> **Task brief**: Nothing in the listing may be skipped; repeat it all exactly.

> **Dataset entries**:
*** Block opens ***
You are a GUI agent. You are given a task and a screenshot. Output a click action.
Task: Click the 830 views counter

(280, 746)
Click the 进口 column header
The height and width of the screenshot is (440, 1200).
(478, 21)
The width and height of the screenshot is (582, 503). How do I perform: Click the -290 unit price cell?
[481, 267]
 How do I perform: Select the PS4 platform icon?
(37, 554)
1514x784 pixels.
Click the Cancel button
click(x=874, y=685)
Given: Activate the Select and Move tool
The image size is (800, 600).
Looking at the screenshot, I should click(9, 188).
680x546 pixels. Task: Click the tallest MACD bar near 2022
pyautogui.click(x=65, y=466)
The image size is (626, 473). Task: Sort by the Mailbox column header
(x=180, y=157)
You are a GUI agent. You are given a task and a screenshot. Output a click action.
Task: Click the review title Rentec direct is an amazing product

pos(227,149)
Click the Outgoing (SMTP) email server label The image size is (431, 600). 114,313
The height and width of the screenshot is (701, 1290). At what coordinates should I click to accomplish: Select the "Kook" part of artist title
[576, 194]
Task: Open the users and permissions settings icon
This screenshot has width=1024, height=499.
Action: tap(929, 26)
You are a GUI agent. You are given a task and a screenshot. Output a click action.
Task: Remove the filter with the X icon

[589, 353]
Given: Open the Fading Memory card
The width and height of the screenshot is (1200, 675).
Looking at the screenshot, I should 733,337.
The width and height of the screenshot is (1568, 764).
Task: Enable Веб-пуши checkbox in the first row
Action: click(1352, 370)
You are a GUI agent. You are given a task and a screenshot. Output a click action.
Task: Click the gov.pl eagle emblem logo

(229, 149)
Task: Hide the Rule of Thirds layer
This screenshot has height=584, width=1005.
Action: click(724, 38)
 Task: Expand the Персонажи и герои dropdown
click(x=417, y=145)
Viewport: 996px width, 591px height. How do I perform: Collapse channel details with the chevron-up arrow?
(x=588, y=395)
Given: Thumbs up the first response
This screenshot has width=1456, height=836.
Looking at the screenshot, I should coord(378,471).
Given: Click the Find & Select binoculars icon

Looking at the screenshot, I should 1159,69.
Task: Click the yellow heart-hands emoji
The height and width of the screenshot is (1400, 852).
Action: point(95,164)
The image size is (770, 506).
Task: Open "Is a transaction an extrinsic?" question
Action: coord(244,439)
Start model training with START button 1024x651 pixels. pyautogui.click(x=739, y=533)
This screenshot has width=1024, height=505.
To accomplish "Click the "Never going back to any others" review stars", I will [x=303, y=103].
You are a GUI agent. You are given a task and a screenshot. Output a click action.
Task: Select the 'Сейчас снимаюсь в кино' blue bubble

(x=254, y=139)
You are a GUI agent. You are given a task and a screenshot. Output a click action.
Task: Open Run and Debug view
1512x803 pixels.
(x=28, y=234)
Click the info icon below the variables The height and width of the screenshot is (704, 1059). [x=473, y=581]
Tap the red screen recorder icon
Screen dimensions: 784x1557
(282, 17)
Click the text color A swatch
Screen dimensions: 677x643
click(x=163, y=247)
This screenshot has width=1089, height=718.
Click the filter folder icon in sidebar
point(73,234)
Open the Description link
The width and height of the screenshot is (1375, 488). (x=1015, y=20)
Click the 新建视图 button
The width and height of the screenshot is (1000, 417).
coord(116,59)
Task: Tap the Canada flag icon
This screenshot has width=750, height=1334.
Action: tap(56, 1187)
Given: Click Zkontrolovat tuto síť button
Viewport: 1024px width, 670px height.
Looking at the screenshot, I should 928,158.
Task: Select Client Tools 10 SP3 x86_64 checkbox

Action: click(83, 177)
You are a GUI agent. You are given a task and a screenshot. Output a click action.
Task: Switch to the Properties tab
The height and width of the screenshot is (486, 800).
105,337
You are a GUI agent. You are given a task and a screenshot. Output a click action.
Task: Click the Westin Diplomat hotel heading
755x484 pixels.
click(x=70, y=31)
*** Block closes ***
> **Completed exercise**:
You are a GUI agent. You are given a task and a screenshot. Output a click action.
Task: Click the 830 views counter

(280, 746)
Click the 进口 column header
The height and width of the screenshot is (440, 1200).
(478, 21)
The width and height of the screenshot is (582, 503). How do I perform: Click the -290 unit price cell?
[481, 267]
 How do I perform: Select the PS4 platform icon?
(37, 554)
1514x784 pixels.
Click the Cancel button
click(x=874, y=685)
Given: Activate the Select and Move tool
The image size is (800, 600).
Looking at the screenshot, I should click(9, 188).
680x546 pixels. Task: Click the tallest MACD bar near 2022
pyautogui.click(x=65, y=466)
The image size is (626, 473). Task: Sort by the Mailbox column header
(x=180, y=157)
You are a GUI agent. You are given a task and a screenshot. Output a click action.
Task: Click the review title Rentec direct is an amazing product

pos(227,149)
Click the Outgoing (SMTP) email server label The image size is (431, 600). 114,313
The height and width of the screenshot is (701, 1290). At what coordinates should I click to accomplish: Select the "Kook" part of artist title
[576, 194]
Task: Open the users and permissions settings icon
This screenshot has width=1024, height=499.
Action: tap(929, 26)
You are a GUI agent. You are given a task and a screenshot. Output a click action.
Task: Remove the filter with the X icon

[589, 353]
Given: Open the Fading Memory card
The width and height of the screenshot is (1200, 675).
Looking at the screenshot, I should 733,337.
The width and height of the screenshot is (1568, 764).
Task: Enable Веб-пуши checkbox in the first row
Action: click(1352, 370)
You are a GUI agent. You are given a task and a screenshot. Output a click action.
Task: Click the gov.pl eagle emblem logo

(229, 149)
Task: Hide the Rule of Thirds layer
This screenshot has height=584, width=1005.
Action: click(724, 38)
 Task: Expand the Персонажи и герои dropdown
click(x=417, y=145)
Viewport: 996px width, 591px height. How do I perform: Collapse channel details with the chevron-up arrow?
(x=588, y=395)
Given: Thumbs up the first response
This screenshot has width=1456, height=836.
Looking at the screenshot, I should coord(378,471).
Given: Click the Find & Select binoculars icon

Looking at the screenshot, I should 1159,69.
Task: Click the yellow heart-hands emoji
The height and width of the screenshot is (1400, 852).
Action: point(95,164)
The image size is (770, 506).
Task: Open "Is a transaction an extrinsic?" question
Action: coord(244,439)
Start model training with START button 1024x651 pixels. pyautogui.click(x=739, y=533)
This screenshot has width=1024, height=505.
To accomplish "Click the "Never going back to any others" review stars", I will [x=303, y=103].
You are a GUI agent. You are given a task and a screenshot. Output a click action.
Task: Select the 'Сейчас снимаюсь в кино' blue bubble

(x=254, y=139)
You are a GUI agent. You are given a task and a screenshot. Output a click action.
Task: Open Run and Debug view
1512x803 pixels.
(x=28, y=234)
Click the info icon below the variables The height and width of the screenshot is (704, 1059). [x=473, y=581]
Tap the red screen recorder icon
Screen dimensions: 784x1557
(282, 17)
Click the text color A swatch
Screen dimensions: 677x643
click(x=163, y=247)
This screenshot has width=1089, height=718.
Click the filter folder icon in sidebar
point(73,234)
Open the Description link
The width and height of the screenshot is (1375, 488). (x=1015, y=20)
Click the 新建视图 button
The width and height of the screenshot is (1000, 417).
coord(116,59)
Task: Tap the Canada flag icon
This screenshot has width=750, height=1334.
Action: tap(56, 1187)
Given: Click Zkontrolovat tuto síť button
Viewport: 1024px width, 670px height.
Looking at the screenshot, I should 928,158.
Task: Select Client Tools 10 SP3 x86_64 checkbox

Action: click(83, 177)
You are a GUI agent. You are given a task and a screenshot. Output a click action.
Task: Switch to the Properties tab
The height and width of the screenshot is (486, 800).
105,337
You are a GUI agent. You are given a task and a screenshot. Output a click action.
Task: Click the Westin Diplomat hotel heading
755x484 pixels.
click(x=70, y=31)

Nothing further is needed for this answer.